CNA Staff, 12 juillet 2024 / 13h40 (CNA).

Les évêques des Philippines exhortent cette semaine leurs concitoyens à agir lentement et prudemment alors que le pays envisage de légaliser le divorce civil pour la première fois de son histoire. 

Le pays est l'une des nations les plus catholiques au monde, près de 80% de sa population pratiquant le catholicisme romain. C'est le seul pays au monde, en dehors du Vatican, où le divorce est encore interdit.

Les législateurs y ont tenté à plusieurs reprises de légaliser le divorce ces dernières années.
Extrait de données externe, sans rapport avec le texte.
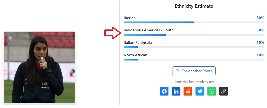267x108 pixels.
Task: Click the Try Another Photo button
Action: 194,71
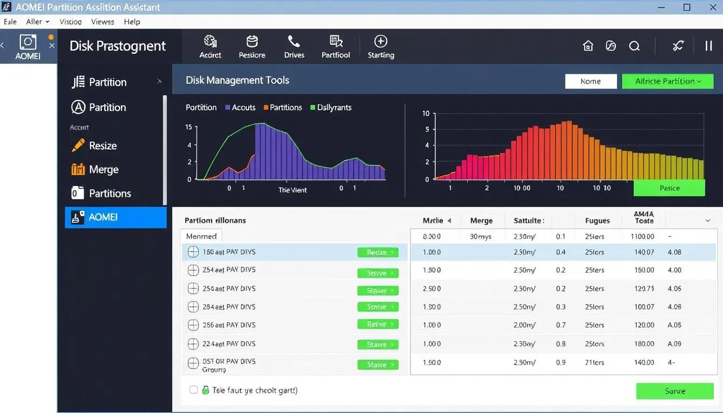
Task: Click the Nome button
Action: [x=591, y=81]
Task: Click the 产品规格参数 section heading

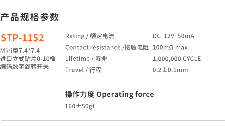Action: tap(30, 17)
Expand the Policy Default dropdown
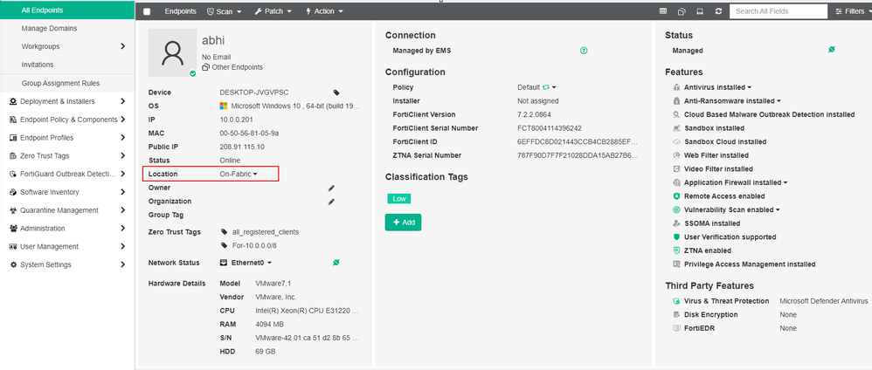Viewport: 872px width, 370px height. [550, 87]
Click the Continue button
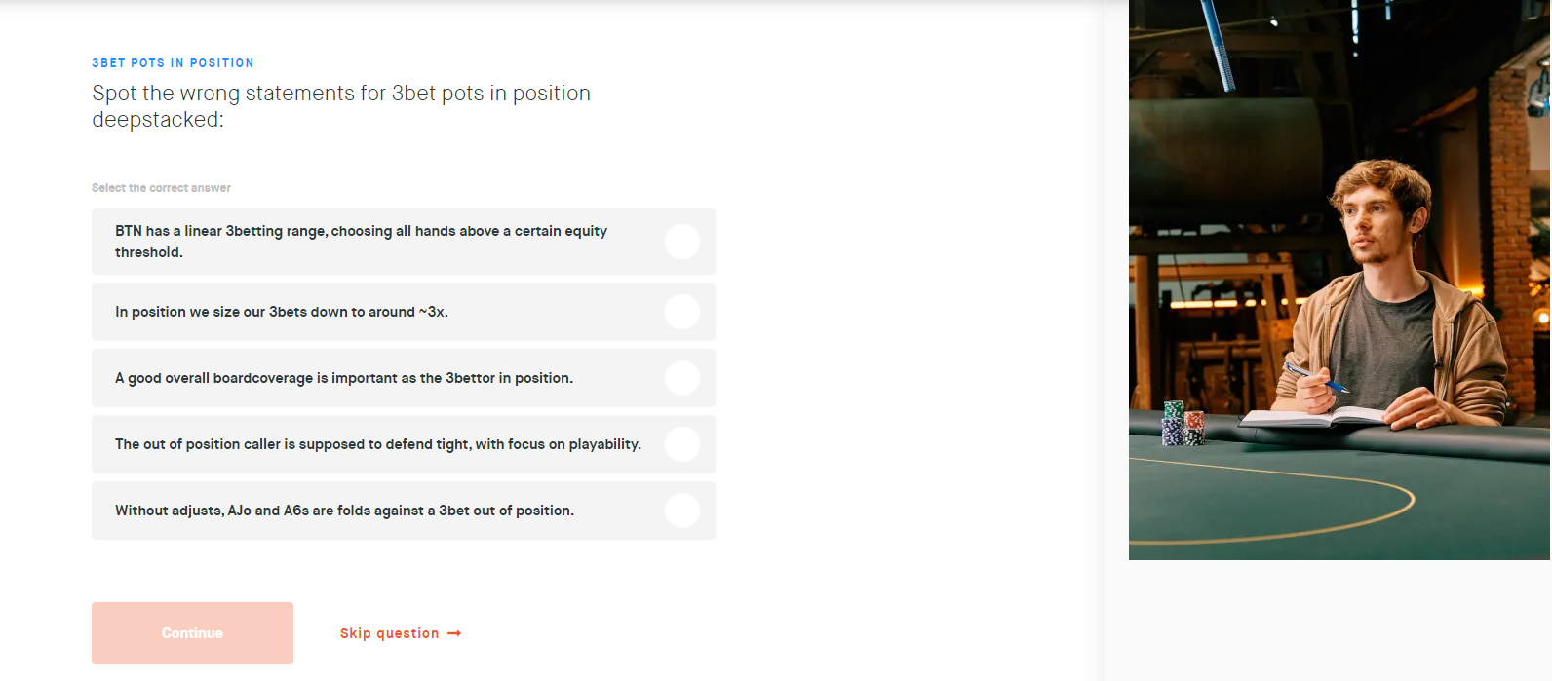Image resolution: width=1552 pixels, height=681 pixels. pos(192,633)
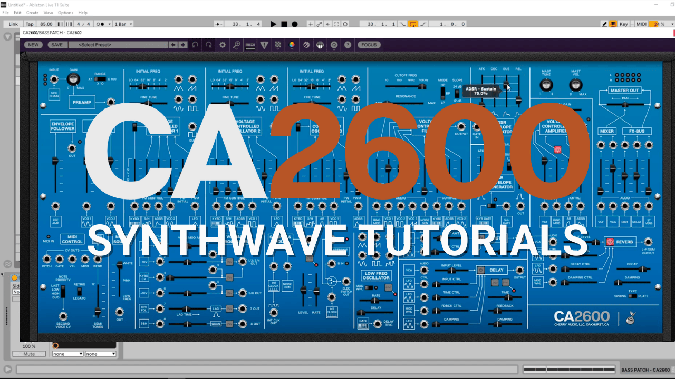Click the redo arrow in the plugin toolbar
The width and height of the screenshot is (675, 379).
[x=209, y=45]
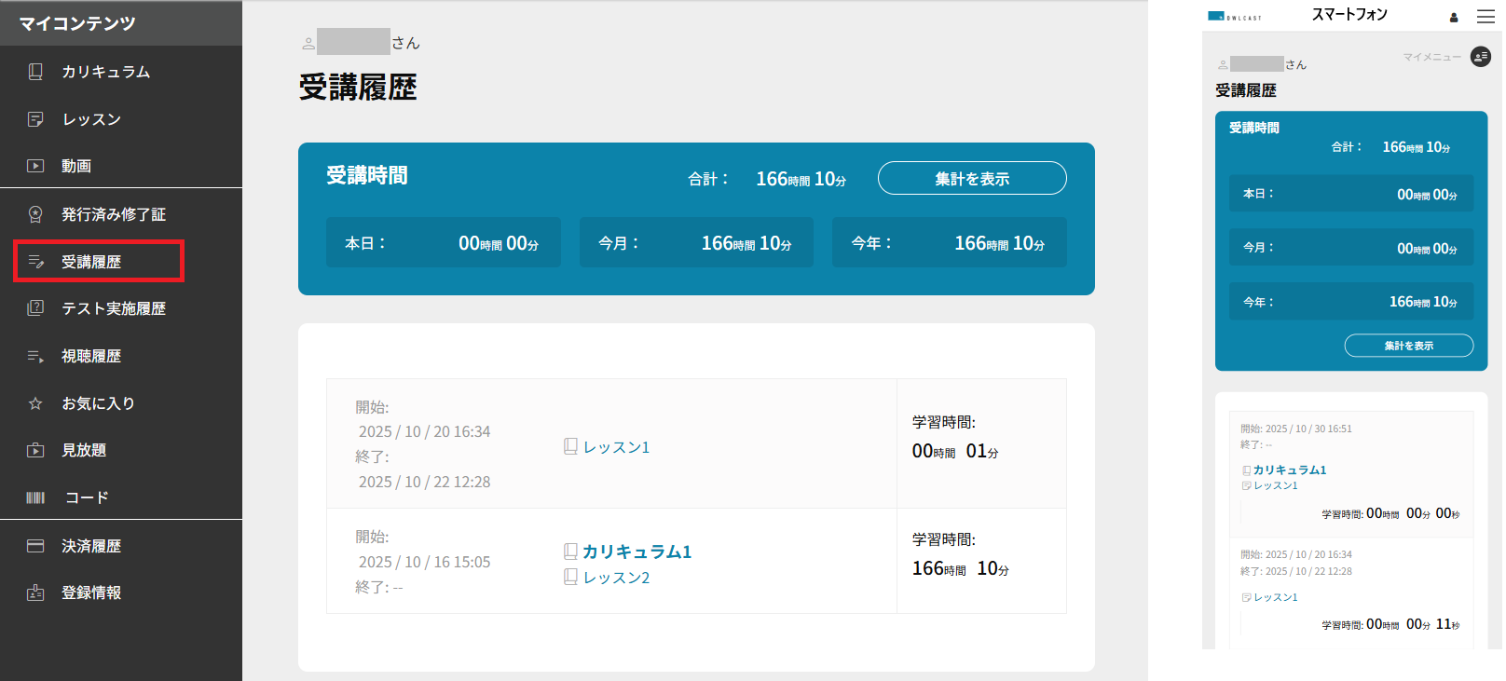Screen dimensions: 1506x681
Task: Open テスト実施履歴 in the sidebar
Action: [x=113, y=308]
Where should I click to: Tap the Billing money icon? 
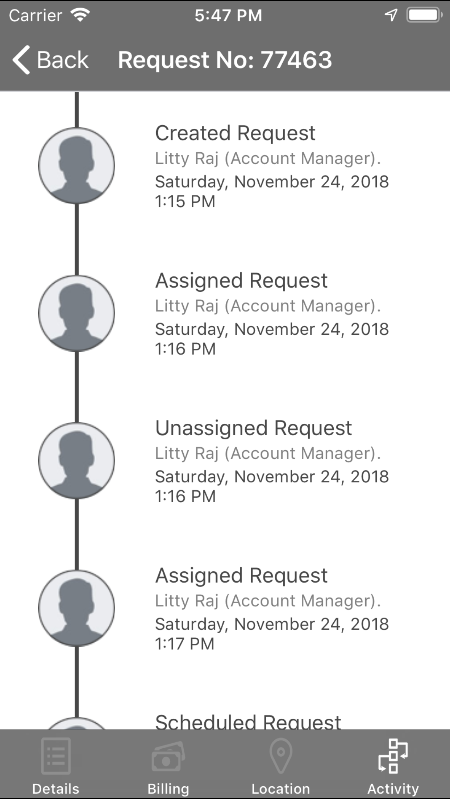[168, 756]
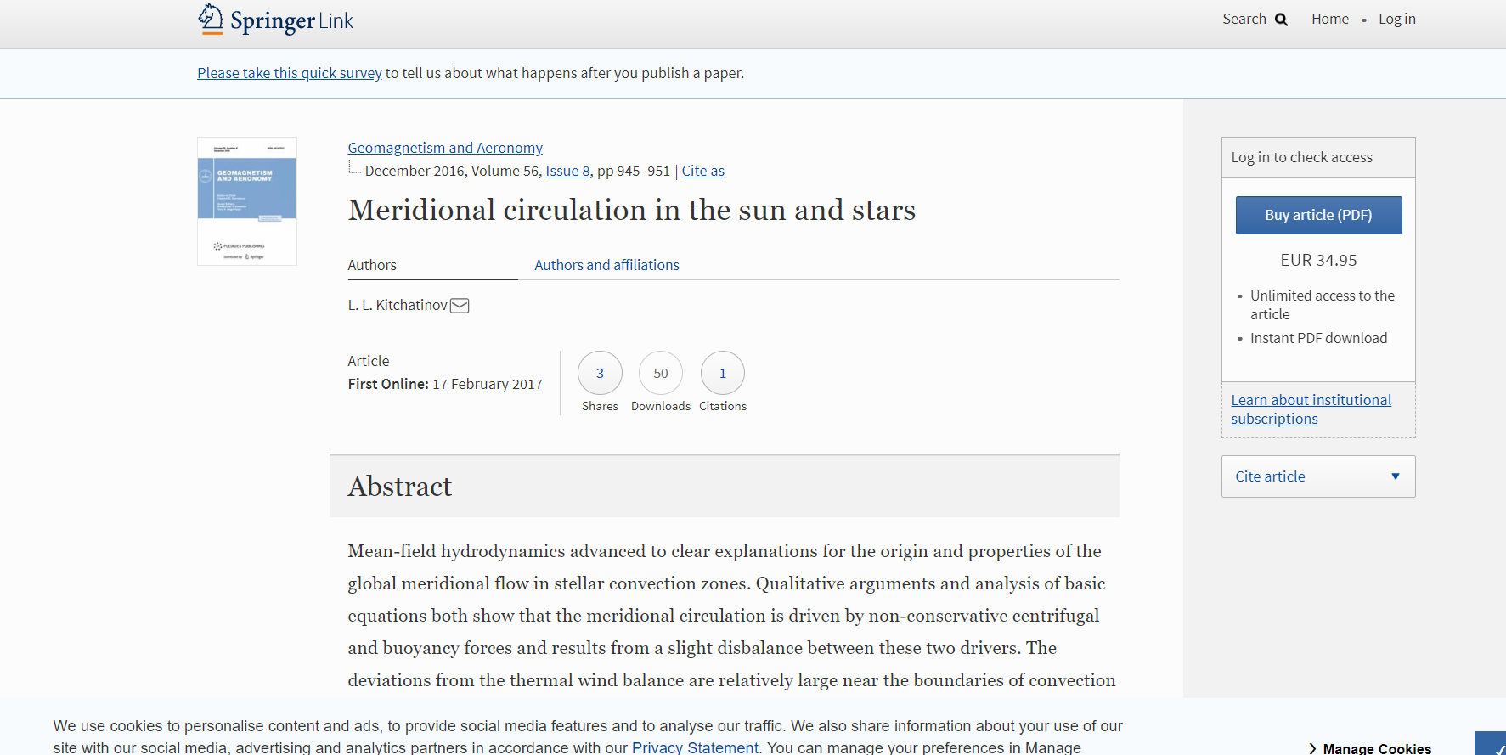The height and width of the screenshot is (755, 1506).
Task: Click the 50 Downloads circle
Action: (x=661, y=373)
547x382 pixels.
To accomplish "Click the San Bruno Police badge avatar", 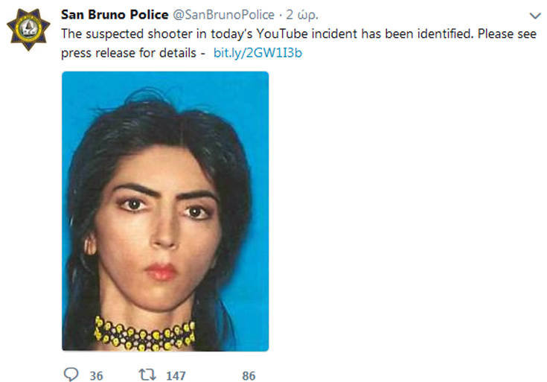I will pyautogui.click(x=29, y=29).
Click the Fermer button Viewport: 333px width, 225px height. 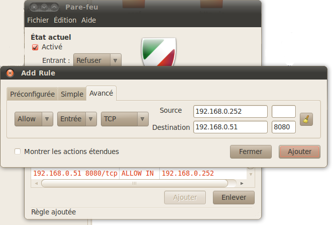(251, 152)
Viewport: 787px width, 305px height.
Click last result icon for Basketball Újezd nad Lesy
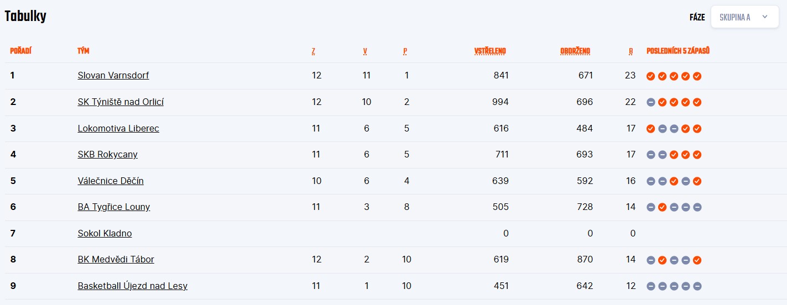pyautogui.click(x=697, y=286)
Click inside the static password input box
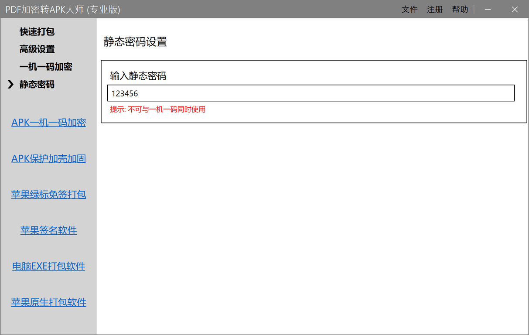The width and height of the screenshot is (529, 335). pos(311,93)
Le projet de loi a été adopté par la Chambre des représentants du pays en mai dernier et est actuellement à l'étude au Sénat. 

Dans une longue déclaration publiée jeudi, la Conférence des évêques catholiques des Philippines a reconnu que la nation était « le dernier pays au monde à ne pas encore avoir légalisé le divorce civil ». 

L'Église catholique n'est « pas en mesure de dicter à l'État ce qui est le mieux pour les familles philippines », affirme la déclaration. « Nous savons que notre affirmation obstinée selon laquelle un mariage authentique ne peut être dissous n'est pas nécessairement partagée par toutes les religions, et nous respectons cela. »

« Mais avant de suivre le mouvement, ne devrions-nous pas nous demander, sur la base de recherches et de statistiques, si la légalisation du divorce dans le monde entier a réellement contribué à protéger le bien commun et le bien-être de la famille ? » ont-ils écrit. 

Dans leur lettre, les évêques ont exhorté le pays à adhérer au principe de « maghunosdili muna tayo at mag-isip-isip », ce qui, en tagalog, la langue philippine, signifie « gardons notre calme et réfléchissons ».

« Pensez au nombre de fois où vos parents se sont énervés l'un contre l'autre et ont été presque tentés de tout abandonner », ont écrit les prélats. « Pensez au nombre de fois où votre père a dormi “en dehors de la moustiquaire” ou où votre mère a fait ses bagages et vous a emmené avec elle chez ses parents, à cause d'un malentendu entre eux. » 

« Pensez à ce qui aurait pu arriver à votre propre famille si le divorce civil avait déjà été possible lorsque vous étiez beaucoup plus jeune et que vos parents traversaient de graves problèmes dans leur relation », ont déclaré les prélats. 

La déclaration reconnaît que « certains mariages pourraient effectivement être irréparables », mais ils soulignent que les crises conjugales font régulièrement partie de nombreux mariages de temps à autre. 

Faisant référence aux taux élevés de divorce dans les pays où il est légal, ils ont demandé : « Sommes-nous sûrs de vouloir que nos familles fassent partie de [ces] sombres statistiques ? »

Les évêques ont souligné à plusieurs reprises qu'ils ne cherchent pas à dicter des lois et des règles sur le mariage, et qu'« en tant que leaders spirituels et moraux de l'Église, nous ne pouvons que proposer, mais jamais imposer ».

Pourtant, ils ont imploré la nation de « prendre un peu plus de temps et de se demander : pourrait-il y avoir une raison pour laquelle nous sommes pratiquement le dernier pays au monde à ne pas avoir encore choisi de légaliser le divorce civil ? »

Le projet de loi sur le divorce à l'étude permettrait, s'il était adopté, de « donner l'opportunité aux époux dont le mariage a irrémédiablement échoué » d'obtenir « un décret de divorce absolu comme mode alternatif de dissolution d'un mariage irrémédiablement brisé ou dysfonctionnel ». 

Le divorce serait autorisé « sous des motifs limités et des procédures judiciaires bien définies », indique le projet de loi ; il accorderait en outre « aux époux divorcés le droit de se remarier pour avoir une nouvelle chance d'atteindre le bonheur conjugal ».